> **WORK REQUIRED**
Please give back the listing exactly as it reads.
=====
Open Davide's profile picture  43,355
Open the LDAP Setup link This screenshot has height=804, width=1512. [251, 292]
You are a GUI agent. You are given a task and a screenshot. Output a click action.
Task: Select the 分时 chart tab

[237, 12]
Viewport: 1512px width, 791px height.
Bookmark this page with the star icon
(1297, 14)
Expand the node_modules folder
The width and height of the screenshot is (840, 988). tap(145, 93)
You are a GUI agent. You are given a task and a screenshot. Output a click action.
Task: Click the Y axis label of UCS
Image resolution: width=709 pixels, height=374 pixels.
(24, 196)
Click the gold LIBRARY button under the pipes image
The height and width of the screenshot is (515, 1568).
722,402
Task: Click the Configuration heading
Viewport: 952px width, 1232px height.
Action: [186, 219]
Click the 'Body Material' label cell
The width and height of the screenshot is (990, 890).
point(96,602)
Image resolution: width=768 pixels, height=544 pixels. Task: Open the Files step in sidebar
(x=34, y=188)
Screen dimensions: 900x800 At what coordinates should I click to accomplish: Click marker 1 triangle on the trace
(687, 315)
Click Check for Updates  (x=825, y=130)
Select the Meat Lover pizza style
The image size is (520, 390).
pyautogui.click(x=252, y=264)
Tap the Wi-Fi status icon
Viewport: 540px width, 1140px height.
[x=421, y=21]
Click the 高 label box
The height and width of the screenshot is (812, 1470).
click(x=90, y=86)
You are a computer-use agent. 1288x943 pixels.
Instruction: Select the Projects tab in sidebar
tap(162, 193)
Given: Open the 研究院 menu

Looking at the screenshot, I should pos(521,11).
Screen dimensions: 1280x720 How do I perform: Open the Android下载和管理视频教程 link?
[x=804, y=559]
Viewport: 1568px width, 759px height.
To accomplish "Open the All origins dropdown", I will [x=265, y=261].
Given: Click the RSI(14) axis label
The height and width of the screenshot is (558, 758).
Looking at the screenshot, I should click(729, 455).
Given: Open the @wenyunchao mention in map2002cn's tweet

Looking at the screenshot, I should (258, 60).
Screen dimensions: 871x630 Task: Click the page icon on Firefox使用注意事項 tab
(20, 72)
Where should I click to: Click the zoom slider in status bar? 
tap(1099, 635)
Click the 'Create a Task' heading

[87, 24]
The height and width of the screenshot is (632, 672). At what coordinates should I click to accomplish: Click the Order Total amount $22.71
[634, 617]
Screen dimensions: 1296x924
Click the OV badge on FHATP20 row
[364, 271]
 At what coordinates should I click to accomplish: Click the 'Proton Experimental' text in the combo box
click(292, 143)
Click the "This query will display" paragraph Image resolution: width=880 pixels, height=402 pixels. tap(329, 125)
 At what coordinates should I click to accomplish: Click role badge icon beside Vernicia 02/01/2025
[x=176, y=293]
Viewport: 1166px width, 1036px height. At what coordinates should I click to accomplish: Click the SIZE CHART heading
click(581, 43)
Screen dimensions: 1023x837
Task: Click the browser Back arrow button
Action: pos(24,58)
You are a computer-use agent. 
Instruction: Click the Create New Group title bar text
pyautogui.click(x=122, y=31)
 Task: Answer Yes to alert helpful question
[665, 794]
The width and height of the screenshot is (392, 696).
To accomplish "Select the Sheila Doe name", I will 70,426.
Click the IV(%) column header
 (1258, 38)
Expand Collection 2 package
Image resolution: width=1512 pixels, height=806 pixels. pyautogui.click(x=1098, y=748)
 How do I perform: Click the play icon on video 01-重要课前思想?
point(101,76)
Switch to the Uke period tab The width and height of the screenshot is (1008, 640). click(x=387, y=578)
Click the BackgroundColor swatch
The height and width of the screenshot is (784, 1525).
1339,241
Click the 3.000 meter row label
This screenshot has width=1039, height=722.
=====
> **WORKED SOLUTION**
Open Davide's profile picture  43,355
Open the LDAP Setup link This screenshot has height=804, width=1512. [251, 292]
You are a GUI agent. You are given a task and a screenshot. Output a click action.
Task: Select the 分时 chart tab

[237, 12]
Viewport: 1512px width, 791px height.
Bookmark this page with the star icon
(1297, 14)
Expand the node_modules folder
The width and height of the screenshot is (840, 988). tap(145, 93)
You are a GUI agent. You are given a task and a screenshot. Output a click action.
Task: Click the Y axis label of UCS
Image resolution: width=709 pixels, height=374 pixels.
(24, 196)
Click the gold LIBRARY button under the pipes image
The height and width of the screenshot is (515, 1568).
722,402
Task: Click the Configuration heading
Viewport: 952px width, 1232px height.
Action: [186, 219]
Click the 'Body Material' label cell
The width and height of the screenshot is (990, 890).
point(96,602)
Image resolution: width=768 pixels, height=544 pixels. Task: Open the Files step in sidebar
(x=34, y=188)
Screen dimensions: 900x800 At what coordinates should I click to accomplish: Click marker 1 triangle on the trace
(687, 315)
Click Check for Updates  (x=825, y=130)
Select the Meat Lover pizza style
The image size is (520, 390).
pyautogui.click(x=252, y=264)
Tap the Wi-Fi status icon
Viewport: 540px width, 1140px height.
[x=421, y=21]
Click the 高 label box
The height and width of the screenshot is (812, 1470).
click(x=90, y=86)
You are a computer-use agent. 1288x943 pixels.
Instruction: Select the Projects tab in sidebar
tap(162, 193)
Given: Open the 研究院 menu

Looking at the screenshot, I should pos(521,11).
Screen dimensions: 1280x720 How do I perform: Open the Android下载和管理视频教程 link?
[x=804, y=559]
Viewport: 1568px width, 759px height.
To accomplish "Open the All origins dropdown", I will [x=265, y=261].
Given: Click the RSI(14) axis label
The height and width of the screenshot is (558, 758).
Looking at the screenshot, I should click(729, 455).
Given: Open the @wenyunchao mention in map2002cn's tweet

Looking at the screenshot, I should (258, 60).
Screen dimensions: 871x630 Task: Click the page icon on Firefox使用注意事項 tab
(20, 72)
Where should I click to: Click the zoom slider in status bar? 
tap(1099, 635)
Click the 'Create a Task' heading

[87, 24]
The height and width of the screenshot is (632, 672). At what coordinates should I click to accomplish: Click the Order Total amount $22.71
[634, 617]
Screen dimensions: 1296x924
Click the OV badge on FHATP20 row
[364, 271]
 At what coordinates should I click to accomplish: Click the 'Proton Experimental' text in the combo box
click(292, 143)
Click the "This query will display" paragraph Image resolution: width=880 pixels, height=402 pixels. tap(329, 125)
 At what coordinates should I click to accomplish: Click role badge icon beside Vernicia 02/01/2025
[x=176, y=293]
Viewport: 1166px width, 1036px height. At what coordinates should I click to accomplish: Click the SIZE CHART heading
click(581, 43)
Screen dimensions: 1023x837
Task: Click the browser Back arrow button
Action: pos(24,58)
You are a computer-use agent. 
Instruction: Click the Create New Group title bar text
pyautogui.click(x=122, y=31)
 Task: Answer Yes to alert helpful question
[665, 794]
The width and height of the screenshot is (392, 696).
To accomplish "Select the Sheila Doe name", I will 70,426.
Click the IV(%) column header
 (1258, 38)
Expand Collection 2 package
Image resolution: width=1512 pixels, height=806 pixels. pyautogui.click(x=1098, y=748)
 How do I perform: Click the play icon on video 01-重要课前思想?
point(101,76)
Switch to the Uke period tab The width and height of the screenshot is (1008, 640). click(x=387, y=578)
Click the BackgroundColor swatch
The height and width of the screenshot is (784, 1525).
1339,241
Click the 3.000 meter row label
This screenshot has width=1039, height=722.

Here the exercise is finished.